Sugar makes food taste delicious, but it’s definitely not nutritious! Consuming too much sugar contributes to obesity, which is linked to heart disease and diabetes. Try these tips to reduce your sugar intake.
Get educated about sugar
Set your daily limit for added sugar. For women, the limit should be 6 teaspoons or 25 grams per day; for men, the limit is 9 teaspoons or 36 grams.
Read labels for the grams of sugar to make healthy food choices. If a product doesn’t have fruit or milk in the ingredients, all of the sugar that is found in the food is likely added. If fruit or milk is in the food, the label will account for both natural and added sugars.

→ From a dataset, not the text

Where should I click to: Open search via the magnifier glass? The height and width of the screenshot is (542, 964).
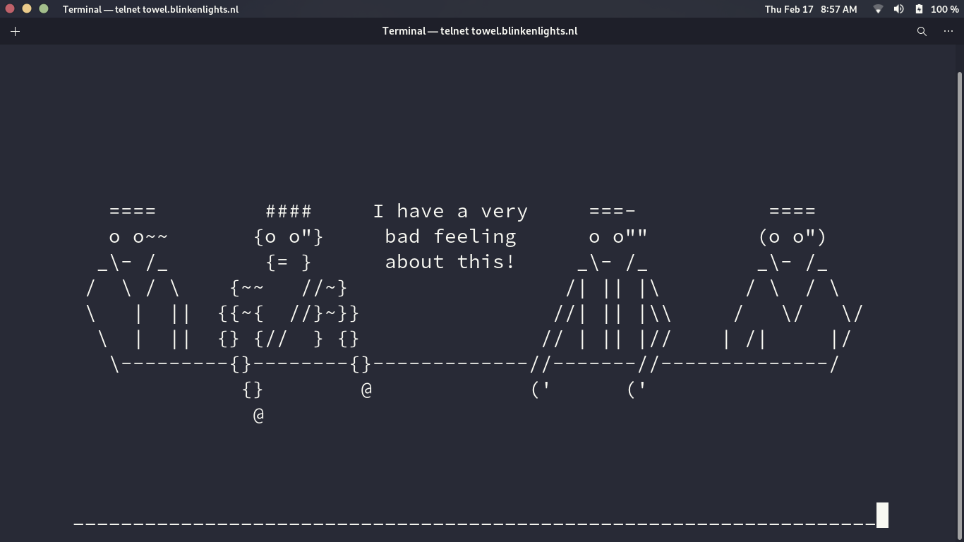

Know sugar’s aliases. Ingredients that end in “ose,” like sucrose, dextrose, fructose, glucose, lactose, and maltose, indicate sugar. Other names for sugar include corn syrup, cane sugar, molasses, nectar, and fruit juice concentrate.
Understand sugar “terms” on labels. “Sugar-free” indicates a food has less than 0.5 grams of sugar per serving. “Reduced sugar” foods must have at least 25 percent less sugar per serving than their traditional counterpart product.
Choose the right foods
Need energy? Choose healthy carbohydrates. Opt for fruits, vegetables and whole grains as your main sources of carbs.
Limit foods with added sugar, such as cookies, cupcakes, candy, and other sweets.
Watch out for sneaky sources of added sugars. Some canned fruits, packaged breads, premade sauces and fruit-flavored yogurts—even cereal and flavored oatmeal—can contain added sugars.
Choose fresh or frozen fruit to satisfy your sweet tooth.
Determine how much you really need dessert. If you’re an everyday dessert eater, limit yourself to enjoying it only on a specific day, weekends, or special occasions. This can greatly reduce your sugar intake. Or swap your dessert for a healthier option like a smoothie.
Drink healthier beverages
Substitute water for soda and other sugary beverages.
Need a morning pick-me-up? Enjoy your cup of coffee or tea unsweetened or sweetened with stevia.
Choose 100% fruit juice with no added sugar. The natural sugars in fruit are enough to give juice flavor—extra sugar isn’t needed to make juice tasty!
Make smart swaps
Substitute sugar and sweeteners with spices such as cinnamon, nutmeg, ginger, mint or cardamom to add flavor to coffee, oatmeal and plain yogurt.
Add fruit, rather than sugar, to your baked goods. Try swapping a cup of smashed blueberries or pomegranate juice for a cup of sugar in your next cupcake, cake or cookie recipe.